Targeted measures would also demonstrate that the Government was prepared to use what room it had for tax cuts to underpin Conservative social goals of home ownership, marriage, personal savings, and enterprise.

The proposals being urged on Mr Clarke as he begins his annual preliminary session on the Budget with officials and advisers today at Dorneywood, Buckinghamshire, include:

t A significant increase - possibly to 20 or 25 per cent - in the current 15 per cent of mortgage interest tax relief to first-time buyers and similar help for the 1 million-plus households suffering from negative equity, possibly confined to those seeking to move home.

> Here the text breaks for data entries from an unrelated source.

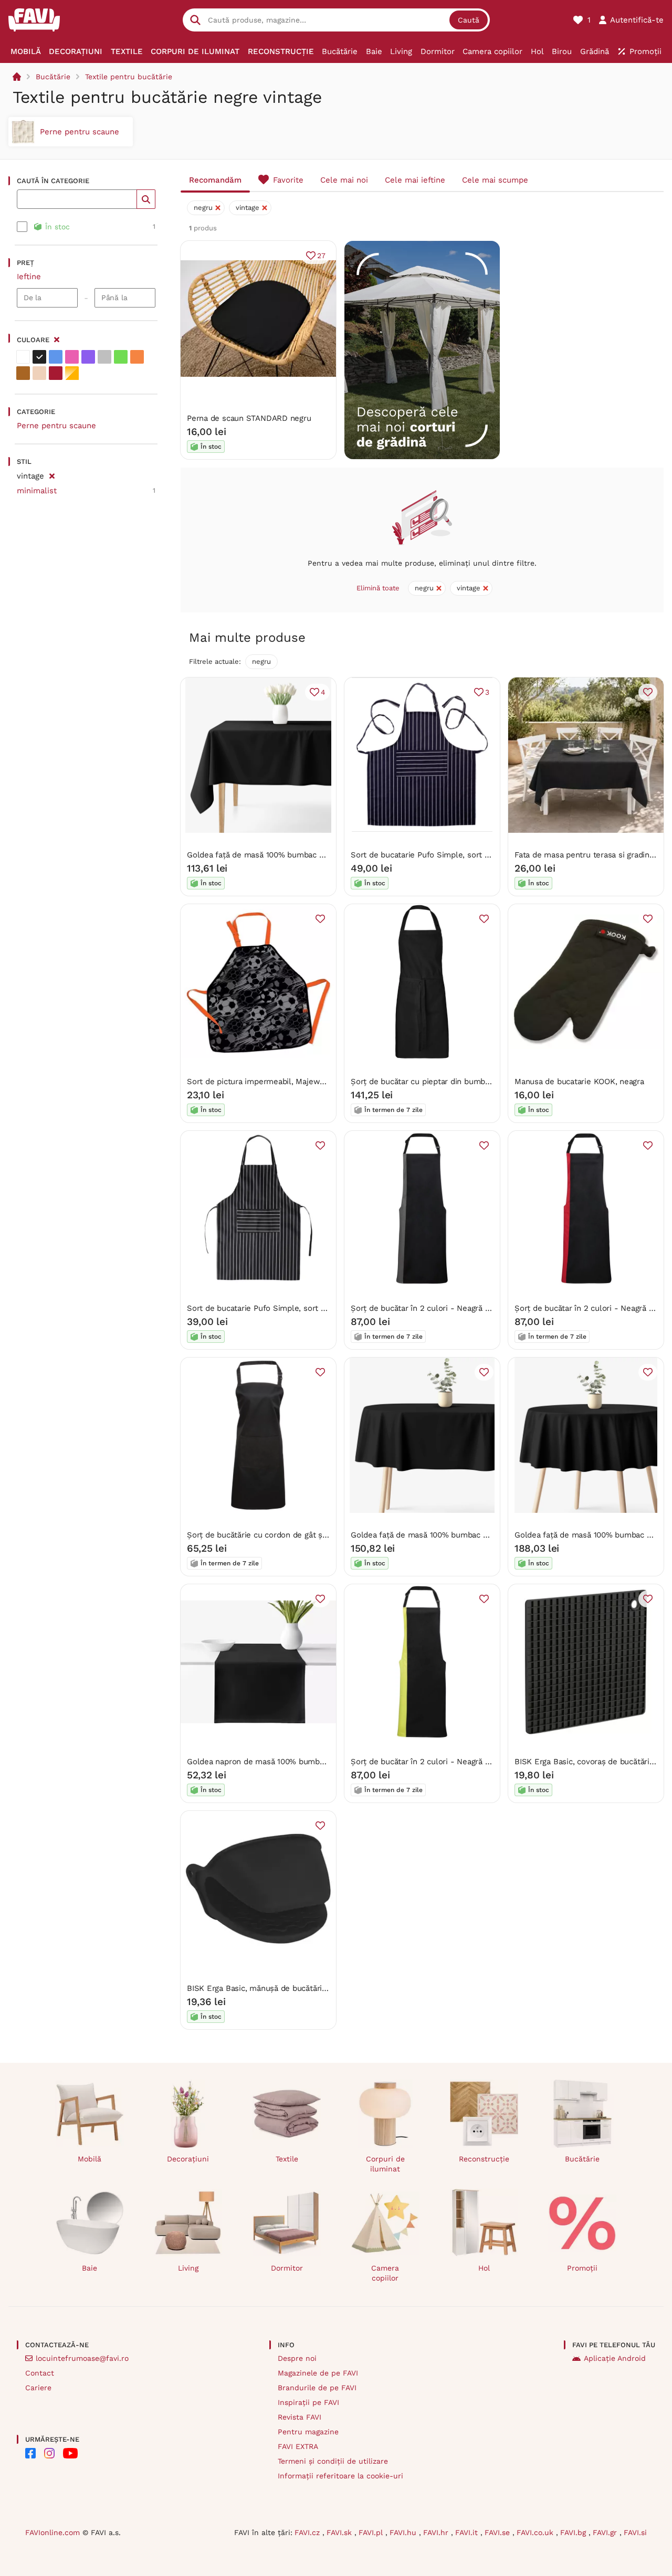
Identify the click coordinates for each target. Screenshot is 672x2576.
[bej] (39, 373)
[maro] (23, 373)
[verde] (121, 357)
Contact (39, 2373)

t Help focused on pensioners with savings of pounds 8,000 or more who deeply resent being cut off from the range of social security benefits extended to those without savings. A strong option already being examined by the Downing Street policy unit is an enhancement of the "granny bond" measure that was announced by Mr Clarke in his 1993 Budget.

t Relief on the national insurance or corporation tax payments incurred by more than 2 million small businesses.

t An increase, which would mark a U-turn, on the married couple's allowance which has been - like Miras - progressively reduced to 15 per cent from 25 per cent since April 1993.

Ministers expect the public-spending Cabinet meeting at the end of this month to reaffirm last year's projected control total of pounds 263bn for the 1996-97 round. But an influential group of MPs, including John Townend, chairman of the backbench Tory finance committee, have already argued that further cuts could be achieved by reducing Whitehall's administrative overheads - including consultancies as well as staff numbers.

Although some ministers would like to see a direct cut in the standard rate, not least because it would pose a dilemma for Labour on whether to pledge not to reverse it, others are sensitive to the argument that the public would be distrustful of anything which looked like a tax bribe after two years of tax increases.

Instead, it is argued, Mr Clarke could defend a targeted package of between pounds 1bn and pounds 2bn by making it clear that he was deliberately setting out to treat as a priority those who have suffered most in the wake of the recession, leaving room for cuts in the standard rate in the 1996 Budget.

Mr Clarke and senior Treasury officials have been strongly sceptical about "quick fixes" to help the housing market, but momentum in favour of measures to help homeowners has increased with the disclosure that the Downing Street policy unit is carefully examining such proposals.